* **Task prompt**
Within the entries below, the lines from the one with "Instruction: Open the" through the one with "Close the Drawing1" are to be set down exactly, both ends kept.

* **Stored data**
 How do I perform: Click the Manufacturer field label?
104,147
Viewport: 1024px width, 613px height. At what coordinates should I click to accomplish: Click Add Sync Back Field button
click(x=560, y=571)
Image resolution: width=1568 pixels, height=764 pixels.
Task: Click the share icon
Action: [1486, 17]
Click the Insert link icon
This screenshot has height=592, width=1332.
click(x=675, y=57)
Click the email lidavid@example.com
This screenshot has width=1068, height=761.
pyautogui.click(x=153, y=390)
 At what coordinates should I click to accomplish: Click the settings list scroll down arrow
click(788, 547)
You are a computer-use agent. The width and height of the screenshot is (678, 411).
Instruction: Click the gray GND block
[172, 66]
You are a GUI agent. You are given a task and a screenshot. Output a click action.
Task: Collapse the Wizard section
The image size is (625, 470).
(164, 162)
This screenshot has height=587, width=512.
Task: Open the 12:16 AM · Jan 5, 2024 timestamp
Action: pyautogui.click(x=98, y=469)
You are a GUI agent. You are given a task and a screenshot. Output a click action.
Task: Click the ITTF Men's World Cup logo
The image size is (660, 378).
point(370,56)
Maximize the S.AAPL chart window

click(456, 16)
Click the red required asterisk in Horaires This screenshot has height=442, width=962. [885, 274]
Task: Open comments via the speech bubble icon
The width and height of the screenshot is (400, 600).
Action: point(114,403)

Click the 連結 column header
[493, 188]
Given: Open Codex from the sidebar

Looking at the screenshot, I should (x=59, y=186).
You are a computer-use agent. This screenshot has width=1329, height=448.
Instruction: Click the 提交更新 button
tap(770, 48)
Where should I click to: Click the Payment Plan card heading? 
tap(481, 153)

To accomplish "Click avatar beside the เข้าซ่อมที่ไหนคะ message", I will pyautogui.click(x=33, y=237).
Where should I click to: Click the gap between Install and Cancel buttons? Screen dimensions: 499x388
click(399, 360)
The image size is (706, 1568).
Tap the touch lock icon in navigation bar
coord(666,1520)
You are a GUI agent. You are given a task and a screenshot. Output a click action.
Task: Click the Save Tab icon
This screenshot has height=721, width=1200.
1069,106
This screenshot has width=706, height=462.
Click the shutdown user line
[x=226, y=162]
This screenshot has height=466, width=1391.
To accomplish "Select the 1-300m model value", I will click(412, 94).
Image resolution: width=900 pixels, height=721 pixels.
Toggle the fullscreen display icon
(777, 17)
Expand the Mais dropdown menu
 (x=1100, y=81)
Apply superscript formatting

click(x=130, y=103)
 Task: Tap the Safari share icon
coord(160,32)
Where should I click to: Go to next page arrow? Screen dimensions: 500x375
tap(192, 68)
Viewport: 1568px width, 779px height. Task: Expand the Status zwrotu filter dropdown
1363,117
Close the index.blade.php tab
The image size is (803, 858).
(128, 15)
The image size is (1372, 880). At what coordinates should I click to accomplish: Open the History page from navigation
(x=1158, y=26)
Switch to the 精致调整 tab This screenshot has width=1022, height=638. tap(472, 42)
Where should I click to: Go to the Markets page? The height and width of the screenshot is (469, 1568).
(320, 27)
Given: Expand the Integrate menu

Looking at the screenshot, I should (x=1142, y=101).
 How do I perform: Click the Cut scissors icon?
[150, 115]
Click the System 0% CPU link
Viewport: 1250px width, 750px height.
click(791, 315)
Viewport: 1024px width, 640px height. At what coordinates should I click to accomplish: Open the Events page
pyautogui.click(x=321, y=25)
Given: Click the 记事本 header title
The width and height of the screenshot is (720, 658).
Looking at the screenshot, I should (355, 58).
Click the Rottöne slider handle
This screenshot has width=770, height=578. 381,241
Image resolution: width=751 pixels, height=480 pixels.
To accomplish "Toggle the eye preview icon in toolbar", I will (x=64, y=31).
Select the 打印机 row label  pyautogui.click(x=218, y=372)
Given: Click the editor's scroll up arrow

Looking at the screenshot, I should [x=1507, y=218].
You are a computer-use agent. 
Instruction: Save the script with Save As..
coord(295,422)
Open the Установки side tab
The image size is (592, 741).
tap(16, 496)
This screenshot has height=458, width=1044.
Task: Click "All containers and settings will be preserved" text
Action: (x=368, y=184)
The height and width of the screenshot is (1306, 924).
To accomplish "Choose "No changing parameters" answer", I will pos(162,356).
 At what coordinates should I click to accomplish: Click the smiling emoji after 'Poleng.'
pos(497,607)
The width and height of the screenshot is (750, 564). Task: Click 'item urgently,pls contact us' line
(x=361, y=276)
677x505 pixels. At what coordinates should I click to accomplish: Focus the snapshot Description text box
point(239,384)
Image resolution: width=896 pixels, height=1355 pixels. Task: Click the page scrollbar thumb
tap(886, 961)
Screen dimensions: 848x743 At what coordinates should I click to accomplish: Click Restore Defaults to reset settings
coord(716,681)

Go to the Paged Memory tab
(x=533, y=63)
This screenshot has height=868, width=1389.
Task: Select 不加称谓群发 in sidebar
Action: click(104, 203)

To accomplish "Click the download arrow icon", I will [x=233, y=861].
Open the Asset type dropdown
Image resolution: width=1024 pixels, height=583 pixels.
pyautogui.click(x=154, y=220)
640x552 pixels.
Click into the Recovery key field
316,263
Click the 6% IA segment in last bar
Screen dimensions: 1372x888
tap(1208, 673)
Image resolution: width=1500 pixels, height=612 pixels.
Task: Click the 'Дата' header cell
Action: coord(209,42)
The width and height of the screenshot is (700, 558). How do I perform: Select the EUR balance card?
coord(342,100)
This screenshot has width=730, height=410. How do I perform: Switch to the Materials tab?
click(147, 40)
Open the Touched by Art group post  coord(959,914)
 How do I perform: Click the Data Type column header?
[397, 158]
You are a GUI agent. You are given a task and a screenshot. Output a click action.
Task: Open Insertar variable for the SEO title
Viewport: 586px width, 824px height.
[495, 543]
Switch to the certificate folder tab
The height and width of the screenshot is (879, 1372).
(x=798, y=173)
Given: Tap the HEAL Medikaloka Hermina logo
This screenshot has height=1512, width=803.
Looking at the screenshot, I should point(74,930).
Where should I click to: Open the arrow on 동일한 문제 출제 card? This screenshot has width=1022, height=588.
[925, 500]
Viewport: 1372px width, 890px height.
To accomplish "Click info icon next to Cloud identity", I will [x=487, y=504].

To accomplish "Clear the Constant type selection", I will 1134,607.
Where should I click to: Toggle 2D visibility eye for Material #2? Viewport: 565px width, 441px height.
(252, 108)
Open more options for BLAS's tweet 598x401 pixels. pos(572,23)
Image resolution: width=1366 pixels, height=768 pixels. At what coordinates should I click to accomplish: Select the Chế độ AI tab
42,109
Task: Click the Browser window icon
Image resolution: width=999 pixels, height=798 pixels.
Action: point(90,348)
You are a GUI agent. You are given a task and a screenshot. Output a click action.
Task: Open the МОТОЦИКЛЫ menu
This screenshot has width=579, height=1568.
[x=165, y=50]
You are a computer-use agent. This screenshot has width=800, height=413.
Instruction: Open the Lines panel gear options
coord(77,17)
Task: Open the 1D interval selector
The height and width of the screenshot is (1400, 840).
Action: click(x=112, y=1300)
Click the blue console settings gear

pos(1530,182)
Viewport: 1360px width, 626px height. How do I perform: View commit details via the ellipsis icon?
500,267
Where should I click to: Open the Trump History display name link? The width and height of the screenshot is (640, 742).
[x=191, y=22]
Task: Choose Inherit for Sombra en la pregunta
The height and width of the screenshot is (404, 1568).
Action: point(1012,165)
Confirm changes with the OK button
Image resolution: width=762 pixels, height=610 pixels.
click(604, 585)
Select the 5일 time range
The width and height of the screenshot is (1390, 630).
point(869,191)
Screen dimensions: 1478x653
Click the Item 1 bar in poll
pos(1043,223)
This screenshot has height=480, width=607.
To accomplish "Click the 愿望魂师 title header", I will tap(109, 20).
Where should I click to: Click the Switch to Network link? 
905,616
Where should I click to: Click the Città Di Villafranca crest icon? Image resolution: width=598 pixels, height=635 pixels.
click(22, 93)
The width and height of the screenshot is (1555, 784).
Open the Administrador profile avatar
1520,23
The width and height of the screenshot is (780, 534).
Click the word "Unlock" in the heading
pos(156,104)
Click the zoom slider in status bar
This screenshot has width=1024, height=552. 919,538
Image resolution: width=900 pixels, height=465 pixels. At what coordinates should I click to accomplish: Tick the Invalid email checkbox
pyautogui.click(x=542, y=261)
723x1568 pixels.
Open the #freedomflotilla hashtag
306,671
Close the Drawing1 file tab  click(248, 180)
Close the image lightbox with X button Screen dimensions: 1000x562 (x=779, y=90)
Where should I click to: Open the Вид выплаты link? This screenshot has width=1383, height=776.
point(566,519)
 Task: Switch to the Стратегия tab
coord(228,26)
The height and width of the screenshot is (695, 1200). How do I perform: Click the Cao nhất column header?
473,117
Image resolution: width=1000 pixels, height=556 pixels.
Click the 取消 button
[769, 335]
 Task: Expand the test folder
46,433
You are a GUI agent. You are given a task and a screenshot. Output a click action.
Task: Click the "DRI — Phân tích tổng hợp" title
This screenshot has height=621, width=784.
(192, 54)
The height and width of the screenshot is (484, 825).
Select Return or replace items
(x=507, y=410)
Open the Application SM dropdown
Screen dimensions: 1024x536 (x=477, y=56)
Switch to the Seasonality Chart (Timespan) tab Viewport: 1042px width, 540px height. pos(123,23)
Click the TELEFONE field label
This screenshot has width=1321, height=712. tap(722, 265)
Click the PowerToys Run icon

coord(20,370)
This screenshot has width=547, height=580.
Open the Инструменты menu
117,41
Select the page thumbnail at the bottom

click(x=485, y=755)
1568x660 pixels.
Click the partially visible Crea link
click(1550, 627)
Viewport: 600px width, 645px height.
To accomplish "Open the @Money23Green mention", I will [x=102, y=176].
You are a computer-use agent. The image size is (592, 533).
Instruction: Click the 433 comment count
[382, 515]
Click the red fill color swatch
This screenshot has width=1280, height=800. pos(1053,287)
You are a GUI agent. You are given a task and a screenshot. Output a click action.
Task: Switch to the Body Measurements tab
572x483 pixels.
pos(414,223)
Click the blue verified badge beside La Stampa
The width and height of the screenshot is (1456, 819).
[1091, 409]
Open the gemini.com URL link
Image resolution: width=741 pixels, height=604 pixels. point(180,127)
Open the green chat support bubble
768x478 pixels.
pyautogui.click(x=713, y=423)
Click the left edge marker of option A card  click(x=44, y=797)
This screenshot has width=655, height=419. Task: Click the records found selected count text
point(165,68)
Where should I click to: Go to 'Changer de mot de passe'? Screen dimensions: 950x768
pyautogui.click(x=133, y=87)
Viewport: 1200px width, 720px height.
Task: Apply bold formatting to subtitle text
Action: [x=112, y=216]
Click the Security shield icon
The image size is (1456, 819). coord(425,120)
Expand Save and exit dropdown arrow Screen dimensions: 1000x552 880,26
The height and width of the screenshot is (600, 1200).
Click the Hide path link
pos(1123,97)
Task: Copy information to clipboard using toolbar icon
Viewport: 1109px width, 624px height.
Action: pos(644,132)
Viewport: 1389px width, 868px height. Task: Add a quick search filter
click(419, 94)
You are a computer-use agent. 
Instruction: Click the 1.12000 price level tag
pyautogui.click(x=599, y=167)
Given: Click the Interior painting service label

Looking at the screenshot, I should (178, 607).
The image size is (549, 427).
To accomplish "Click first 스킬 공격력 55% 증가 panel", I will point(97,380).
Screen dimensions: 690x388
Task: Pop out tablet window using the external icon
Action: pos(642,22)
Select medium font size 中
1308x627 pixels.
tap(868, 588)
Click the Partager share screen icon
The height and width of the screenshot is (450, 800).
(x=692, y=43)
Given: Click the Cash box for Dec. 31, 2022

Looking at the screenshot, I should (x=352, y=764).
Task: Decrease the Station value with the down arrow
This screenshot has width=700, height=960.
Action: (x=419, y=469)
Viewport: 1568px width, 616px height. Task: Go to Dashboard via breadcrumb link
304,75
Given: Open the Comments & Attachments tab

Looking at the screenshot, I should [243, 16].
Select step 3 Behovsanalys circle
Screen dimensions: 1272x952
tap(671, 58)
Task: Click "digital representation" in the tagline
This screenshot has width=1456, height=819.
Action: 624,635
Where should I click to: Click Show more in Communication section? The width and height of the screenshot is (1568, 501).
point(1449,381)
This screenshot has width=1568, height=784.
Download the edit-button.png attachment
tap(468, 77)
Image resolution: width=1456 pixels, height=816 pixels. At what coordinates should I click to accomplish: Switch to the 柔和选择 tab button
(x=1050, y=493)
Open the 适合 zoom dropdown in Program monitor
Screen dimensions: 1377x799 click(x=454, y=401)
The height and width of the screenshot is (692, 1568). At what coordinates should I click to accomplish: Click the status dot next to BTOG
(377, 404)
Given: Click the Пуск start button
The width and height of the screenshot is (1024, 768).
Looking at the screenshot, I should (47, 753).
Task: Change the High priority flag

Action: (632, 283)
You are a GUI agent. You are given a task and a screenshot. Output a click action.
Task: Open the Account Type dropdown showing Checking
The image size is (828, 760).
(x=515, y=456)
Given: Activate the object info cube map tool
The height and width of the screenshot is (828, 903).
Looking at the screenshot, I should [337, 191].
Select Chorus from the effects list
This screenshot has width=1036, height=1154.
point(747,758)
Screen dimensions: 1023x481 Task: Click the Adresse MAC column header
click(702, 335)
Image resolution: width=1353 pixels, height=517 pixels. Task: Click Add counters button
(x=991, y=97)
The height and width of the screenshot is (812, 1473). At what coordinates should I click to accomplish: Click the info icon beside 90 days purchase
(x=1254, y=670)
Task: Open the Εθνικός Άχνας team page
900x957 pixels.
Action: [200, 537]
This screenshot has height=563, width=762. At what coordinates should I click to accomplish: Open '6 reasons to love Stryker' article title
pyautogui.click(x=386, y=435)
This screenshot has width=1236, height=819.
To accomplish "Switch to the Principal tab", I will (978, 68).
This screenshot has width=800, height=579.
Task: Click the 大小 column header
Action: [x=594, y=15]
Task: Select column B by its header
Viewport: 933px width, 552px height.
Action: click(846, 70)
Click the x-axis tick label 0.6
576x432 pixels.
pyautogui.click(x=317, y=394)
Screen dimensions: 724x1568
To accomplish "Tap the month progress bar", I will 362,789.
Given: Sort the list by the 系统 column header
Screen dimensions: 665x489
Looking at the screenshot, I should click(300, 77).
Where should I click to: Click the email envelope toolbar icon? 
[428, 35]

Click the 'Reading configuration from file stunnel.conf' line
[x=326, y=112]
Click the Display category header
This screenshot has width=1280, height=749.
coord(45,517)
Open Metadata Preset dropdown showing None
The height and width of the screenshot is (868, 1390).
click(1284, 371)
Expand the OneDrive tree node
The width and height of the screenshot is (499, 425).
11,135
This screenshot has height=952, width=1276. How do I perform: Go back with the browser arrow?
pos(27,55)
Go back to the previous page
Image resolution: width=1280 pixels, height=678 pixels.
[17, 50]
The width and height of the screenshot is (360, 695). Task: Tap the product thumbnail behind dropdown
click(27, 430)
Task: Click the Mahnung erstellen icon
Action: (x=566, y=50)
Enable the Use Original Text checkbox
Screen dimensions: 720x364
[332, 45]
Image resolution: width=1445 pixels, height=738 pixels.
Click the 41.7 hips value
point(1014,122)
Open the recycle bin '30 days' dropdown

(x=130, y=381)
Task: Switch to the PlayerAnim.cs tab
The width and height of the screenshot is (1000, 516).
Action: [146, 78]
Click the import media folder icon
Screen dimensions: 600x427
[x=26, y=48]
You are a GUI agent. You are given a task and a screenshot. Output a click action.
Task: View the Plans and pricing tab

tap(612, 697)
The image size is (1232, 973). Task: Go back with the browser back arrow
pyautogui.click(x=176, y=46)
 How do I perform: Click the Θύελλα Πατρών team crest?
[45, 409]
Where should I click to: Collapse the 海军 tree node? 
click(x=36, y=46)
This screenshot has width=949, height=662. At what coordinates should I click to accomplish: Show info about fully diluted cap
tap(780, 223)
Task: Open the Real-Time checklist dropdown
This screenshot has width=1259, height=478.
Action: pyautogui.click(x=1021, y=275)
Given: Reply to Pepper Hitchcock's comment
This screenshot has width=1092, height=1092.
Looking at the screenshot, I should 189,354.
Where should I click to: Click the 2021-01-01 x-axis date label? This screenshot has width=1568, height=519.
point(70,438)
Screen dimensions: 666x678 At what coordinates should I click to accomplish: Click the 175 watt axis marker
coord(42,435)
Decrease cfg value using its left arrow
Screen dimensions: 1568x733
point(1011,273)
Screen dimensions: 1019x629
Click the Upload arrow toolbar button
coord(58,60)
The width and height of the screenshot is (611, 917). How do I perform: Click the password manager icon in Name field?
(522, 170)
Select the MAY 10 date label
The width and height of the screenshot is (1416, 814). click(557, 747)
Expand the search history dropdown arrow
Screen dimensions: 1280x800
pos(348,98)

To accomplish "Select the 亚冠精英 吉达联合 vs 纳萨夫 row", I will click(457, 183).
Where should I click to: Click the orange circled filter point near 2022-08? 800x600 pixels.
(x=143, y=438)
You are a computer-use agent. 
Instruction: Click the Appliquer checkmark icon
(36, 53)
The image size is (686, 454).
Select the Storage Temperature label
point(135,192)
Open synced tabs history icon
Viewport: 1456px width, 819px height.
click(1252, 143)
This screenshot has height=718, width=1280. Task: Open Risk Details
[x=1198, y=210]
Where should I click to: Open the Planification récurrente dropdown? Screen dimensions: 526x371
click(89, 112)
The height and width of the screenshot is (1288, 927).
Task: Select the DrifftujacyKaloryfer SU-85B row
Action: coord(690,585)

* **Solution to the problem**
Instruction: Open the Lines panel gear options
coord(77,17)
Task: Open the 1D interval selector
The height and width of the screenshot is (1400, 840).
Action: click(x=112, y=1300)
Click the blue console settings gear

pos(1530,182)
Viewport: 1360px width, 626px height. How do I perform: View commit details via the ellipsis icon?
500,267
Where should I click to: Open the Trump History display name link? The width and height of the screenshot is (640, 742).
[x=191, y=22]
Task: Choose Inherit for Sombra en la pregunta
The height and width of the screenshot is (404, 1568).
Action: point(1012,165)
Confirm changes with the OK button
Image resolution: width=762 pixels, height=610 pixels.
click(604, 585)
Select the 5일 time range
The width and height of the screenshot is (1390, 630).
point(869,191)
Screen dimensions: 1478x653
Click the Item 1 bar in poll
pos(1043,223)
This screenshot has height=480, width=607.
To accomplish "Click the 愿望魂师 title header", I will tap(109, 20).
Where should I click to: Click the Switch to Network link? 
905,616
Where should I click to: Click the Città Di Villafranca crest icon? Image resolution: width=598 pixels, height=635 pixels.
click(22, 93)
The width and height of the screenshot is (1555, 784).
Open the Administrador profile avatar
1520,23
The width and height of the screenshot is (780, 534).
Click the word "Unlock" in the heading
pos(156,104)
Click the zoom slider in status bar
This screenshot has width=1024, height=552. 919,538
Image resolution: width=900 pixels, height=465 pixels. At what coordinates should I click to accomplish: Tick the Invalid email checkbox
pyautogui.click(x=542, y=261)
723x1568 pixels.
Open the #freedomflotilla hashtag
306,671
Close the Drawing1 file tab  click(248, 180)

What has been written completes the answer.